Ali Galip Paşa’nın ikinci madde için sıraladığı çözüm önerileri şunlardır: İran’ın mevcut durumu oldukça zayıftır. Memurların ve ileri gelenlerin zulüm ve baskıları ahaliyi canından bezdirmiştir. Bununla beraber Şah İsmail’in tesis ettiği siyaset hala devam etmektedir. Bu siyasette Şiiliği kuvvetlendirmek için Ehlisünnet aleyhine propagandalar yapılmaktadır. Sürekli ateşli nutuklar atılarak Bağdat ve Basra’da İran nüfuzu artırılmıştır. Bunun sonucunda Samarra olayı sırasında Şii bazı aşiretler Samarra müçtehidlerine yardım etmeye gitmişlerdir. Bu durumun tekrar yaşanmaması için İran’ın önü alınmalıdır. Bunun için şu yol takip edilmelidir:

Birincisi Tahran sefaretinde görev yapmış ve İran hakkında bilgi sahibi olan kişilerin mutlaka Bağdat valiliğinde bir görevde istihdam edilmeleri.

İkinci olarak, Bağdat’ta bulunan İran konsoloslarının resmi görevlerinin dışında faaliyette bulunmalarının önlenmesi.

Üçüncü olarak İran’ın Osmanlı sınırlarında yürüttüğü faaliyetlere dikkat edilmelidir. İran’a gelip giden ve orada yaşayan Osmanlı vatandaşlarının işleri değişik bahanelerle İran makamlarınca sürekli olarak yavaşlatılma ve İran vatandaşlığına geçmeye zorlanmaktadırlar. Sınırda yaşayan ve konar-göçer olan aşiret mensupları ise pasaportsuz ve belgesiz bir taraftan öbür tarafa gitmektedirler. Bunların Osmanlı vatandaşlığı reddedilmeli ve hatta bunun için gerekirse uygun şahitler bulunarak İran vatandaşı olduğu ispat edilmelidir. Böylece Osmanlı vatandaşlık hukukundan yararlanmaları ve Şiilik propagandası yapmaları engellenmiş olacaktır.

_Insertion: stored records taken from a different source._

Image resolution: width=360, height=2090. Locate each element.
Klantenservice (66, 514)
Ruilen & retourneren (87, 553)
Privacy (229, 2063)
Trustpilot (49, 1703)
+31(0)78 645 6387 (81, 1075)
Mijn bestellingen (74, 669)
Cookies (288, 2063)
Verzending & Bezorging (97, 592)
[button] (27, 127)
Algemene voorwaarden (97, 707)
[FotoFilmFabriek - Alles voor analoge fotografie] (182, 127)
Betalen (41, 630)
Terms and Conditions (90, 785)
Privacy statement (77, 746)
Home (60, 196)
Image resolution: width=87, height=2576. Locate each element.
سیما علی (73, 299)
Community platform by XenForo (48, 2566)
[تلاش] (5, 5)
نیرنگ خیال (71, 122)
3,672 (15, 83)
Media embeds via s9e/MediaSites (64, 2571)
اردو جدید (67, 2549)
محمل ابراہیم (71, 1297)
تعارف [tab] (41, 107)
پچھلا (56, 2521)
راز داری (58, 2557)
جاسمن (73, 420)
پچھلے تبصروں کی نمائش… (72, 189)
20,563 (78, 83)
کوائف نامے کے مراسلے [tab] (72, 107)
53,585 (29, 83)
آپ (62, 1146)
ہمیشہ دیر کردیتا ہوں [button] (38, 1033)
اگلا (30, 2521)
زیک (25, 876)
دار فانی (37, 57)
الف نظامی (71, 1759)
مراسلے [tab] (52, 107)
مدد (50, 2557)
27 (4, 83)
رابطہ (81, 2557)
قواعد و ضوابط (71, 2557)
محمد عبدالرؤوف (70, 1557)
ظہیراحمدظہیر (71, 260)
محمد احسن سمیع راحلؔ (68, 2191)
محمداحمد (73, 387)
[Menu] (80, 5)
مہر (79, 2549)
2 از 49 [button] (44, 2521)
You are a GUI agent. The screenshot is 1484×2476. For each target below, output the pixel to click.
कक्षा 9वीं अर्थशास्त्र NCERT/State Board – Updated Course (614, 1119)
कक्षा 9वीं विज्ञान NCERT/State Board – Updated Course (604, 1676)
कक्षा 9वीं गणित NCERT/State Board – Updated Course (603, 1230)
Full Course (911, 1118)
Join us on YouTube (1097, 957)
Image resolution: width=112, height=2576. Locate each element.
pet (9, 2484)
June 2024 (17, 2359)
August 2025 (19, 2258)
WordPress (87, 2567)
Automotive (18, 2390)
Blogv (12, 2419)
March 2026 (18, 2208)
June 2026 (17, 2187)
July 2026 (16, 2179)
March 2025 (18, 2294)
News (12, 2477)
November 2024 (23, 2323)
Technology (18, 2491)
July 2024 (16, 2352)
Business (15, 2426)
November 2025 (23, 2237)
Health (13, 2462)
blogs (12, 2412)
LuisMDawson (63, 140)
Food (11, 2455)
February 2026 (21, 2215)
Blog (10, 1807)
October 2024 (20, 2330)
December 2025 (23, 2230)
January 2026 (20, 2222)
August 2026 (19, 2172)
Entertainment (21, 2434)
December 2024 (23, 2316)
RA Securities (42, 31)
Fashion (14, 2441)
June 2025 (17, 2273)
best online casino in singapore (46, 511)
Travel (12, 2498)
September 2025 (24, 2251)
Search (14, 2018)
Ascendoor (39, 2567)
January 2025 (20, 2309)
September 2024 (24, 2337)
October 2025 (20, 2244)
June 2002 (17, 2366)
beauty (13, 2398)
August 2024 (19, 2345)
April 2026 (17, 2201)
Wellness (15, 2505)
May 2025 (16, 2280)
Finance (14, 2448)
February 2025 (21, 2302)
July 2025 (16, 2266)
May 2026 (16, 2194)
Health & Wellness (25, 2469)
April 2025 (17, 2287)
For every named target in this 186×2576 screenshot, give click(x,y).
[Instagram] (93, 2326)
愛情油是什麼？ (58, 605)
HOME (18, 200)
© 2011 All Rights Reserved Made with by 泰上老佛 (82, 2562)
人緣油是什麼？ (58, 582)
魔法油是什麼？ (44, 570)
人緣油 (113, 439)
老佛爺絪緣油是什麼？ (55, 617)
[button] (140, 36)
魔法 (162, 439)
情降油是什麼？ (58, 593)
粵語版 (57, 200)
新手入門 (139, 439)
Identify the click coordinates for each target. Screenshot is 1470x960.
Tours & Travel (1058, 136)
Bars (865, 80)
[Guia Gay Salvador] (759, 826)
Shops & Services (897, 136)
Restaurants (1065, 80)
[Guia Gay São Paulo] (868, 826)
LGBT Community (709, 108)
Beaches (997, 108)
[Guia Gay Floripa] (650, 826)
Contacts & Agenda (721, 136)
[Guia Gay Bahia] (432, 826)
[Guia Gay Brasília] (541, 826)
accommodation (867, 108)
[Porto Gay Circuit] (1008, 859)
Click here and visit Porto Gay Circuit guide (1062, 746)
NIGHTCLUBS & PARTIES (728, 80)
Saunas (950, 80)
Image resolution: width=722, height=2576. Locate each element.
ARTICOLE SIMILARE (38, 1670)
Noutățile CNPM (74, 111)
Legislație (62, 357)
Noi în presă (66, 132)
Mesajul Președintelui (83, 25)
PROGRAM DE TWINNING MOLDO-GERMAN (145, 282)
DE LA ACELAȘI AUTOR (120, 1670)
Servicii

Ali Galip Paşa’nın önerileri bunlarla sınırlı değildir. Ona göre; İran, Bağdat ve Basra’da Şiiliğin yayılması ve Osmanlı nüfuzunun azalması için her türlü oyunu çevirmektedir. Bu engellenmelidir. Fakat bunun için İran’ın takip ettiği yoldan gitmek hilafete ve padişahlığa yakışan bir tutum olmayacaktır. Ancak başka ahlaki tedbirler alınmalıdır. Örneğin İran vatandaşlarının Osmanlı makamlarıyla olan işlerinde kolaylık sağlanmalıdır. Fakat İran konsolosları vasıtasıyla gelen talepler mümkün olduğunca geciktirilmelidir. Bu sayede Bağdat ve Basra’daki İran konsoloslarının popülaritesi en başta kendi vatandaşları arasında düşmüş olacaktır. Bununla iki mesaj verilecektir: Birincisi Osmanlı Devleti’nin Şii vatandaşlara karşı gösterdiği ilginin İran’ın etkisiyle olmadığı mesajı verilmiş olacaktır. İkincisi ve en önemlisi Şiiliğin bu topraklarda bekasının garantörü de İran değil, hilafet-i Osmaniye olduğu fikri kuvvet bulacaktır. Sadece bununla yetinilmeyip Şii uleması ile yakınlık kurularak hilafete bağlılıkları sağlanmalıdır. Osmanlı Devleti’nin varlığının hem Şii ulema hem de Şii halk için İran’ın varlığından daha faydalı olacağı hissettirilmelidir.

Bölgeyi Bilmeyen Büyükelçiler

Ali Galip Paşa’nın bu kısa raporu önemli dersler vermektedir. Bu rapordaki önerilerin ne kadarı hayata geçtiği ayrı bir araştırma konusudur. Ancak II. Abdülhamid’in o tarihlerdeki Necef-Kerbela siyasetine baktığımızda etkili olduğu anlaşılmaktadır.

Ancak İran büyükelçisinin bazı önerileri bugüne bile mesaj verir niteliktedir. Mesela Osmanlı dönemindeki Bağdat valiliğinde İran’da görev yapmış kişilerin istihdam edilmesi tavsiyesi çok önemlidir. Aslında bu bize Dışişlerinde hala yapamadığımız uzmanlaşmayı da önermektedir.

Bugün eski Osmanlı topraklarında valilikler yerine; temsilci sıfatıyla Türkiye Büyükelçiliklerini koyduğumuzda aynı zorunluluk devam etmektedir. Fakat ne yazık ki bugün Türkiye’nin Tahran Büyükelçisi Abudabi, Roma, Los Angeles ve Sofya’da görev yaptıktan sonra Tahran’a atanmıştır. Bağdat büyükelçisi Fatih Yıldız ise Los Angeles ve Ankara merkez görevlerinden sonra Bağdat’a atanmıştır. Önceki büyükelçilerden Murat Özçelik Şangay’dan, Yunus Demirer Strazburg’tan ve Faruk Kaymakçı ise Trablus’tan Bağdat’a atanmışlardır. Kuşkusuz bu büyükelçilerimiz görevlerini canla başla yapmaktadır. Ancak ilk bir kaç yılını sadece bölgeyi öğrenmeye harcayan bir büyükelçinin daha sonra buradan hiç bilmediği bir yere atanmasının ne kadar verimli olduğu tartışma konusudur.

Ali Galip Paşa’nın yaklaşık yüz sene önce söylediği bölgenin havasını, suyunu, iklimini bilen devlet adamlarının atanması tavsiyesi, bugün artık küçük kıvılcımların büyük yangınlara sebep olduğu dünyamız için düşünüldüğünde daha zaruri görünmektedir. Zira takip edilecek yanlış bir politikanın nelere mâl olabileceği gün gibi ortadadır. Burada bir başka hususu hatırlatarak yazıya hitam verelim. Ali Galip Paşa hala yapamadığımız bu talepleri sıralarken İngiltere eserlerini gönderdiğimiz elçilere bölgenin bilgi kaynağı olarak sunduğumuz Rawlinson, Mails, Lorimer gibi isimleri buralarda konsolos veya siyasi memur olarak tutmaktaydı.